Mais il ne reste maintenant qu’à attendre. Le silence est pesant, gênant et encombrant comme un linceul. Plus d’une heure s’est écoulée depuis le début de l’alerte. Nous sommes impuissants. Chacun imagine le lent travail de l’Atlantic, quelque part là-bas, laboureur besogneux d’un champ infini, dont les sillons abstraits sont le fruit de calculs mathématiques. Le C-135F participe aussi aux recherches mais il ne possède aucun moyen sérieux d’investigation.

Sur le “tarmac”, deux Puma sont prêts à décoller. Le soleil est haut maintenant, surchauffant le métal, faisant vibrer l’air, déformant les silhouettes.

Quelques contacts radio, à intervalles réguliers, raniment chaque fois l’espoir d’une bonne nouvelle. Mais ce n’est que procédure de contrôle, ce ne sont que quelques mots brefs, codifiés, laconiques, froids comme un ordinateur.

Un brasseur d’air tourne lentement. Rescapé des abandons successifs de cette base aux Africains, on a pu le remettre en marche, tant bien que mal, et l’on doit supporter un couinement agaçant, régulier, qui ponctue le temps qui passe. Plus d’une heure.

– « Ici Delta Bravo, nous avons visuel sur le pilote, il est vivant ! » 

Tout le monde s’est levé, un cri de joie explose, on se presse devant le récepteur.

– « Ici Delta Bravo, le pilote a l’air blessé mais il est bien vivant, je vous donne sa position, et pars localiser l’épave du Jaguar. Je guiderai le Puma.

Dans la salle Ops on devient bruyant :

– « Chapeau, la Marine ! »
– « De vrais Saint-Bernard ! »
– « Champagne ! »

Des rires, des accolades, c’est le moment de gloire de la Patrouille maritime. Seuls le LV Guillar et son équipage, qui par leur persévérance et leur professionnalisme ont permis de retrouver le rescapé ne pourront en profiter : ils atterriront quelque temps plus tard dans l’indifférence totale, la vedette étant revenue à l’heureux aviateur, ramené avec une jambe cassée, une bonne histoire à raconter, et l’aura de ceux qu’on a cru morts. On ne change pas les hommes…

Soulagé enfin, l’État-major se réunit à la table du mess, car l’appétit est revenu et l’après-midi bien entamé. La discussion va bon train, le rosé bien frais a une saveur qu’on ne lui connaissait pas. Heureux moment de détente.

Soudain le téléphone sonne. Étant le plus jeune, il me revient de répondre.

– « Commandant ? Ici le standard, je vous passe le groupement de Moussoro. »
– « Moussoro ? Oui, ici l’État-major. »
– «  Ici le Cne Rigel. Je vous téléphone au sujet de l’Alouette. »
– « Quelle Alouette ? »
– « Ben, l’Alouette qu’on a envoyée ce matin avec une balise. Elle vient de redécoller pour nous contacter. Elle demande ce qu’elle doit faire parce que depuis le début de l’exercice SAR, elle n’a rien vu venir.

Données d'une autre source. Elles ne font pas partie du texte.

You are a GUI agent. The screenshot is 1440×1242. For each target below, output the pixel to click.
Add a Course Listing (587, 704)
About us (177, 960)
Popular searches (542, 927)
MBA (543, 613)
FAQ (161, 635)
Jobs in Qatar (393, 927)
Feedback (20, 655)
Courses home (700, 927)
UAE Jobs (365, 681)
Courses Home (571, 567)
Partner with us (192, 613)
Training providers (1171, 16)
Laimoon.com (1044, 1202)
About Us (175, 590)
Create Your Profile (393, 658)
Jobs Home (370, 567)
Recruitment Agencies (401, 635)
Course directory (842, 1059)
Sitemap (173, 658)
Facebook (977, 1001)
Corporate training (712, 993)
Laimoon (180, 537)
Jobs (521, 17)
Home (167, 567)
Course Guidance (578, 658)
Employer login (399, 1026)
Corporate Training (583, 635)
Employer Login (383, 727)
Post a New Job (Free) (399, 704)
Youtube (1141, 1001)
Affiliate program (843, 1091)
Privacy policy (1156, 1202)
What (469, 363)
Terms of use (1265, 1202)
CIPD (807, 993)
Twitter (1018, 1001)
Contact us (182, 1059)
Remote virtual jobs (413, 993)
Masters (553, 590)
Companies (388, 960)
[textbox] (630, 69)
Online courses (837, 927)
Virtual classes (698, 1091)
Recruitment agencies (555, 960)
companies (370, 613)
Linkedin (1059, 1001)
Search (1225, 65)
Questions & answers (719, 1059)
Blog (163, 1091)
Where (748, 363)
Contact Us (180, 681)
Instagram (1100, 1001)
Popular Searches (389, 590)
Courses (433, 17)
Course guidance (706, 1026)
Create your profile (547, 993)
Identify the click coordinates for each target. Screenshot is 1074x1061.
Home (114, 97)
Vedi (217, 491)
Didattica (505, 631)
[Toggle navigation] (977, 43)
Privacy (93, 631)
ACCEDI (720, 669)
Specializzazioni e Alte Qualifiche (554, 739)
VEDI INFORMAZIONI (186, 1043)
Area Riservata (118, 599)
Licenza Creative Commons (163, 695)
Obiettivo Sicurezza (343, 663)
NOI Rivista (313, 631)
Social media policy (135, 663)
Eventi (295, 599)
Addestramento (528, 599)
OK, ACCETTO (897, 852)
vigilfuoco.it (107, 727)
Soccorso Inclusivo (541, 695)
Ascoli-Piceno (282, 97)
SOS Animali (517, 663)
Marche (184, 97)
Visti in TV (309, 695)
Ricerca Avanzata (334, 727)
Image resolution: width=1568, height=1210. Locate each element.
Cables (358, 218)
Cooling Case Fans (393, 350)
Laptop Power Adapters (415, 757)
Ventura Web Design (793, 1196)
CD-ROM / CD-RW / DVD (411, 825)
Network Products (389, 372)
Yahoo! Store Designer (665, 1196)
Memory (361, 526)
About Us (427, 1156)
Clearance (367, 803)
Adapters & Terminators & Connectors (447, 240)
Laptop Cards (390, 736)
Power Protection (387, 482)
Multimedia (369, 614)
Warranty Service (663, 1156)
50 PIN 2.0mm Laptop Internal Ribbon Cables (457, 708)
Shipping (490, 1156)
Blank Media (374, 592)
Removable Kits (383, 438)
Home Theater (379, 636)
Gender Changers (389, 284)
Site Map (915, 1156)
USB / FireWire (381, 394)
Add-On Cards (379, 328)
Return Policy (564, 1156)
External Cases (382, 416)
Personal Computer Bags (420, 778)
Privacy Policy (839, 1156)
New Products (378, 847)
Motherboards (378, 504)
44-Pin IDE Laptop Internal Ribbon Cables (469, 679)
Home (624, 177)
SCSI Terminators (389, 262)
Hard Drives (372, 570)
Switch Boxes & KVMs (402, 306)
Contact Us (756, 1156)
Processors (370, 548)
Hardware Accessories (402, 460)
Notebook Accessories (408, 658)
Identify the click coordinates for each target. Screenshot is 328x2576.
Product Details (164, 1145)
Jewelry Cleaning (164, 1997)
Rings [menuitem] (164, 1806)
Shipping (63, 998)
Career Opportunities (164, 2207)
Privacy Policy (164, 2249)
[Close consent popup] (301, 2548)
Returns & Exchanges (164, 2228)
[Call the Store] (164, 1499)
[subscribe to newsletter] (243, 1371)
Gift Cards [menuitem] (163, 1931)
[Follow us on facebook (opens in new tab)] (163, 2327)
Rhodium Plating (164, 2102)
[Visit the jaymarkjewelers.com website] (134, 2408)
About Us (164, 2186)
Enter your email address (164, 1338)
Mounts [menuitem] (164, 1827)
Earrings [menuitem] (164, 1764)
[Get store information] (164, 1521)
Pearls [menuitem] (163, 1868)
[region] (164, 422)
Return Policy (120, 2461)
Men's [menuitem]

Le capitaine baisse un peu la voix :

– « Le pilote n’a pas l’air content, il dit qu’avec une organisation de recherche et de sauvetage comme celle-là on peut tous crever dans le désert ! »

J’éclate de rire. Le serveur entre, son plateau est garni de coupes pétillantes…

Michel HEGER

> Extrait de “Une ancre et des ailes” (Ed : Editions du Pen-Duick et Ouest-France – 1989)

(1) Il s’agit du Lt Robert Jacquel du 3/11 qui, sur le 3Jaguar” A-109, heurte le sol au cours d’une attaque à basse altitude.